Athena Captain's 8-year-old daughter, Savannah Davis, suffers from a rare form of cerebral palsy, but is currently "undiagnosed." She can't walk or talk and suffers from seizures.
"It's beyond complicated," said Athena on taking care of a special needs child. "It's financially draining. You never know what a day has in store."
Along with Savannah's medical therapies, Athena started her on equine therapy at the age of three. Little did she know, her daughter's relationship with horses would become life-changing.
"Horses brought Savannah to us," she said. "We found out that horses were going to be the item that was going to take her from her isolated interior world to our world."
Not only did the equine therapy help Savannah better communicate with her family, it also provided physical benefits.
"Just mounting the horse and riding, you're working all of your core muscles," said Dr.
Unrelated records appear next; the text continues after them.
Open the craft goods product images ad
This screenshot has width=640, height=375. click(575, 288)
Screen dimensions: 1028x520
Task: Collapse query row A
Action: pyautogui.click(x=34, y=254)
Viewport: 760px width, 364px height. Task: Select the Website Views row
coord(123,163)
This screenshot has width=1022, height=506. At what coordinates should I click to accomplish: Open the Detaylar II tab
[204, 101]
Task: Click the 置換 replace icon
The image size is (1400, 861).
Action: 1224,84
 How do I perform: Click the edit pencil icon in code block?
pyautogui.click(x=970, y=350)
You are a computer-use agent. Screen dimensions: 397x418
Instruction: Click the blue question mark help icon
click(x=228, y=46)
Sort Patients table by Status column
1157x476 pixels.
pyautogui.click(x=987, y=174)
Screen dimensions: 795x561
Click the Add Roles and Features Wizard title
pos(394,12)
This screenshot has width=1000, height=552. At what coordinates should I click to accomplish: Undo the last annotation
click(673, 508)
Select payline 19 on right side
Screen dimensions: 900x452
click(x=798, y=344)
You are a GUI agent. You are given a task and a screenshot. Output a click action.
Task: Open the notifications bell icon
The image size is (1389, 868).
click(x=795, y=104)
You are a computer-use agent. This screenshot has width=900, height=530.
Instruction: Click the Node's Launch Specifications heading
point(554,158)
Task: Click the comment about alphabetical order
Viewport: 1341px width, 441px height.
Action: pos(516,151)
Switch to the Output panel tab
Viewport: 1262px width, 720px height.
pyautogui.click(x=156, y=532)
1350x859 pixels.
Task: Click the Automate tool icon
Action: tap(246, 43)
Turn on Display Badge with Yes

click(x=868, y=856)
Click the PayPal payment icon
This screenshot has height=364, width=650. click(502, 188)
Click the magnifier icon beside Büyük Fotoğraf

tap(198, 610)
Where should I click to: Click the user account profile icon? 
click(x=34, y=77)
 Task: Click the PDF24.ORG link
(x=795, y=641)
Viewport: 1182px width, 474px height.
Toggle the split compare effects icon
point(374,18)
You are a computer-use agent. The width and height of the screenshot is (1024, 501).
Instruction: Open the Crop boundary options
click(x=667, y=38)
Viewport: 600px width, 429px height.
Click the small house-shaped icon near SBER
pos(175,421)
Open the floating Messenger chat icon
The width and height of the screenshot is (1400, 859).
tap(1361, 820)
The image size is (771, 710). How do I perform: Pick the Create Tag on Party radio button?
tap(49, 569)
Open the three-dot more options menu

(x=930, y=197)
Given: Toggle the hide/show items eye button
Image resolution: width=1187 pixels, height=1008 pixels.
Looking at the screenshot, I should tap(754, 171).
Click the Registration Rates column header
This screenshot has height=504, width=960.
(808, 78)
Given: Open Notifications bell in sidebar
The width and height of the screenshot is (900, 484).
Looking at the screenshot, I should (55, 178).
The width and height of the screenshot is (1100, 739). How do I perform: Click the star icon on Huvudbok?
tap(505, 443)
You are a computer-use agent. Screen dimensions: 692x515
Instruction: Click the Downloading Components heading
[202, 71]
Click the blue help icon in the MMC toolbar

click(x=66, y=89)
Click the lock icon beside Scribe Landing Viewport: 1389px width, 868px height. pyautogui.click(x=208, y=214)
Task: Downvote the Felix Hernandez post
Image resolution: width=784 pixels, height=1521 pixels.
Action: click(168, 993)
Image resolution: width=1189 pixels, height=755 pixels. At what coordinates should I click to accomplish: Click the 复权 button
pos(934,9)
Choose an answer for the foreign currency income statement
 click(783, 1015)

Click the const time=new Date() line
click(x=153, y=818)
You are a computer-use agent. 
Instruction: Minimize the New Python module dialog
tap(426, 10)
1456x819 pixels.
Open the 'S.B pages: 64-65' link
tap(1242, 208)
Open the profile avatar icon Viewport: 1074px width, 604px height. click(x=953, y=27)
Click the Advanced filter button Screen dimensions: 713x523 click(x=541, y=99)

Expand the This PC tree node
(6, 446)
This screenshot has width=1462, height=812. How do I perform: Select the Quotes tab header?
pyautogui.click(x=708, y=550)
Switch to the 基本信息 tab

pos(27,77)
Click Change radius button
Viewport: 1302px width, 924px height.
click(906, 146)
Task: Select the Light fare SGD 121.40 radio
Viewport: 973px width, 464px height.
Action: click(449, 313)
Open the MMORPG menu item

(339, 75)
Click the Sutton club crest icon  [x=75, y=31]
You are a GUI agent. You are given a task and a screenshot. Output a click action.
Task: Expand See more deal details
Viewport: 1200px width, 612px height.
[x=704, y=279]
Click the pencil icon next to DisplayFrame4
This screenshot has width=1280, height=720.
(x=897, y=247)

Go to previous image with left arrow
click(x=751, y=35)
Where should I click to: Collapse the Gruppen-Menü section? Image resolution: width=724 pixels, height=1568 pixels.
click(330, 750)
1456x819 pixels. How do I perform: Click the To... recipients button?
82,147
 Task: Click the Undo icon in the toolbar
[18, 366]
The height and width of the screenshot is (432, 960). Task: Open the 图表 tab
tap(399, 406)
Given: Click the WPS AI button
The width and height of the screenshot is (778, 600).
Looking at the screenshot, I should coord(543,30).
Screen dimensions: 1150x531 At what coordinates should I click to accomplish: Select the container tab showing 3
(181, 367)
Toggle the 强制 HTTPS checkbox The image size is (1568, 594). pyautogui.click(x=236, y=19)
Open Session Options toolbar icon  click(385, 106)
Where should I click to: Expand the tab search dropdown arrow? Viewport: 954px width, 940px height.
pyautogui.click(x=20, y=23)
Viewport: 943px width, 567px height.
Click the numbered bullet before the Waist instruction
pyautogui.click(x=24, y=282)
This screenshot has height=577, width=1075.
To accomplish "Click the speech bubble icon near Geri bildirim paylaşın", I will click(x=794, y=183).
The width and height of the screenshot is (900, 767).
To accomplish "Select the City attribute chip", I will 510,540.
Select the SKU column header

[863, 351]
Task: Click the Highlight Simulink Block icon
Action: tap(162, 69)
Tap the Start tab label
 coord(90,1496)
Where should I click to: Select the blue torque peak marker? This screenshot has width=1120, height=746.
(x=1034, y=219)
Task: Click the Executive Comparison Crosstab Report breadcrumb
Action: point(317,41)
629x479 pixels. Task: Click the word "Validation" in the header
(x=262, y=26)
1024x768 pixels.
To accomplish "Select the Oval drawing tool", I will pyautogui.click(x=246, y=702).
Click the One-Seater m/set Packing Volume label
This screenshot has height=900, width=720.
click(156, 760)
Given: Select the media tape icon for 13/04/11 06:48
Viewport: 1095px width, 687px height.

Velinda Baker, who has been doing equine therapy for the past six years. "You've got to understand that these kids are very in tune to what's going on, that machine's just not working."
But through the therapy, Athena has noticed significant improvement in Savannah's physical abilities.
"She has enormous trunk control now. She can sit up straight," she said. "We've watched her have better agility and she has learned how to use her fine motor skills."
It's also allowed Athena, as a mother, to do something she never dreamed possible.
"I don't ever get to watch Savannah play in a sport, do dance. It's not going to be something that's part of my life," Athena said. "Horse therapy, as a parent, gives me the ability to watch my daughter participate in something and not be a bystander."
A joy she wants to give other families. So, she and Velinda started Savannah's Station in June, to provide free horse therapy to other children with special needs.
"When these kids who are down in the wheelchairs go up on the horses, all at once, they get to look down at us," said Velinda. "It gives them a feeling of being in control and it gives them a feeling of being important."
Savannah's Station serves 16 students right now out of El Reno, but they hope to increase enrollment when they open up two more stations in Piedmont and Warr Acres next spring.
"I may never watch her walk. I don't know how long I'm going to have her. I know what that feels like for those families," said Athena. "Anything we can do to take what Savannah loves and bridge that to other families, we want to."
Savannah's Station works solely off of donations.